A 2010 review of relevant nutritional studies by the Mayo Clinic, “Energy Beverages: Content and Safety,” aimed to look broadly at the contents of sports drinks, high-energy beverages and liquid supplements, and to explore the health impacts of such beverages.
The review’s findings include:
- Among the 23 separate ingredients contained in four popular energy beverages, the most common ingredient in energy beverages was caffeine (up to five times as much as an 8-oz cup of instant coffee).
- Studies linked oral caffeine intake with immediate rises in blood pressure, stiffening of arteries and faster and harder heartbeats.

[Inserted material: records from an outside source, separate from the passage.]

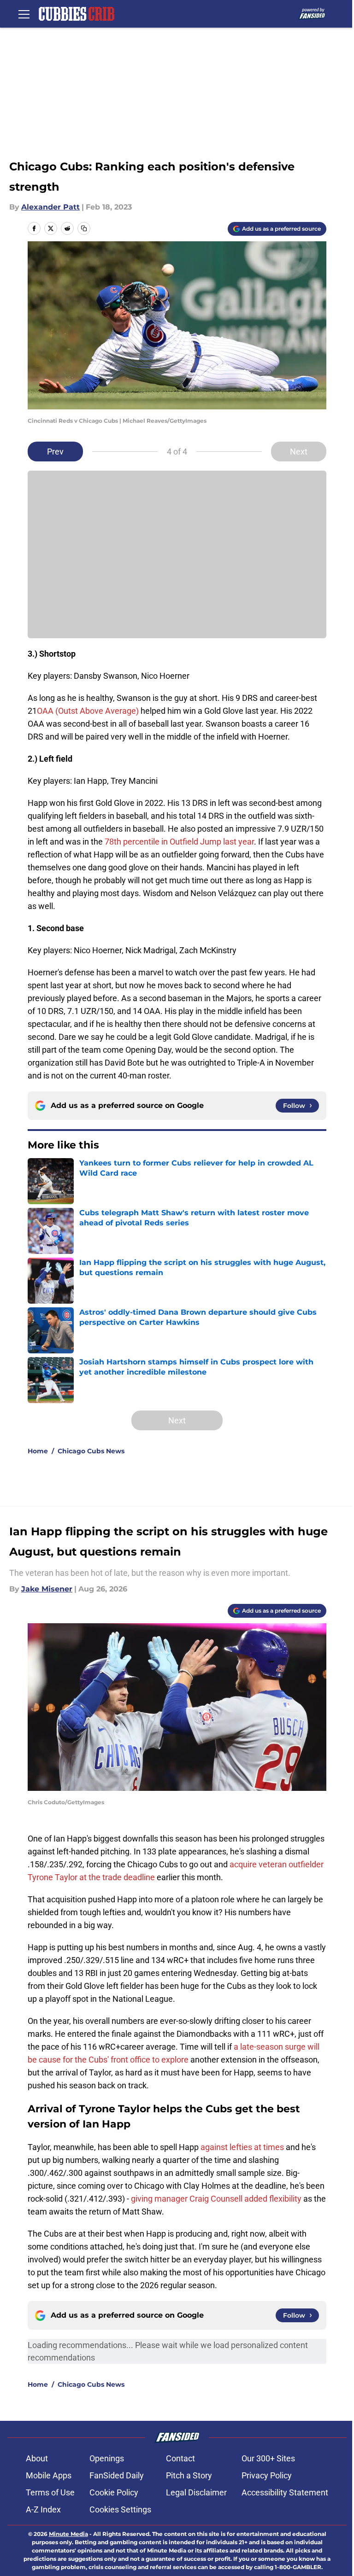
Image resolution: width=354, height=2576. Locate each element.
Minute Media (68, 2533)
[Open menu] (24, 13)
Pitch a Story (189, 2475)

- One of the studies reviewed had subjects drink two energy drink cans per day for a week. The study found subjects’ heart rates increased between 5 and 7 beats per minute, and systolic blood pressure increased by 10 mm, suggesting increased risks to people suffering hypertension in drinking energy beverages.
- Studies were generally split over the question of performance enhancement from high-caffeine energy drinks. Among physically active university students, no improvement was noted throughout the trials, but in a different study of 12 professional cyclists, a significant improvement in time trials was noted.
The authors state that, overall, the benefits of such drinks on exercise outcomes are at least questionable and there exists negative short-term health impacts in consuming highly caffeinated energy beverages.